Mindful eating is not a fad diet or miracle weight loss phenomenon, but it can be used to guide thoughtful diet choices and contribute to a holistic approach to diet and exercise focusing on physical and mental health and well being. Incorporating mindfulness practice into forms of diet and exercise, like mindful eating and mindful movement through the Gyrotonic Expansion System, offers us a more measured, conscious understanding of the physical and internal mechanisms that are at work during eating and exercise.

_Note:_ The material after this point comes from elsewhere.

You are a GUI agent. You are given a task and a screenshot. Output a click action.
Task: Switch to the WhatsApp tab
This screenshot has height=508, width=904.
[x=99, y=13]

It is about recognising a truly healthy and nourished body and mind not just looking at the external body and ultimately, it teaches us how to live a full and satisfied life.
A mindful approach to diet and exercise offers an alternative to conventional diet culture which places a great deal of stress around eating, often leading to an unhealthy relationship with food whereby ignoring feelings of hunger is rewarded and overeating is punished. Are you sure you want to eat that? We all lead busy lives and at times it's easier to grab a sandwich on the go. It might get us through the day, but is it really doing us any favours?
Mindfulness promises to help us cultivate a better relationship with food and mindful eating contributes to a careful and considered approach to health and well being as a whole.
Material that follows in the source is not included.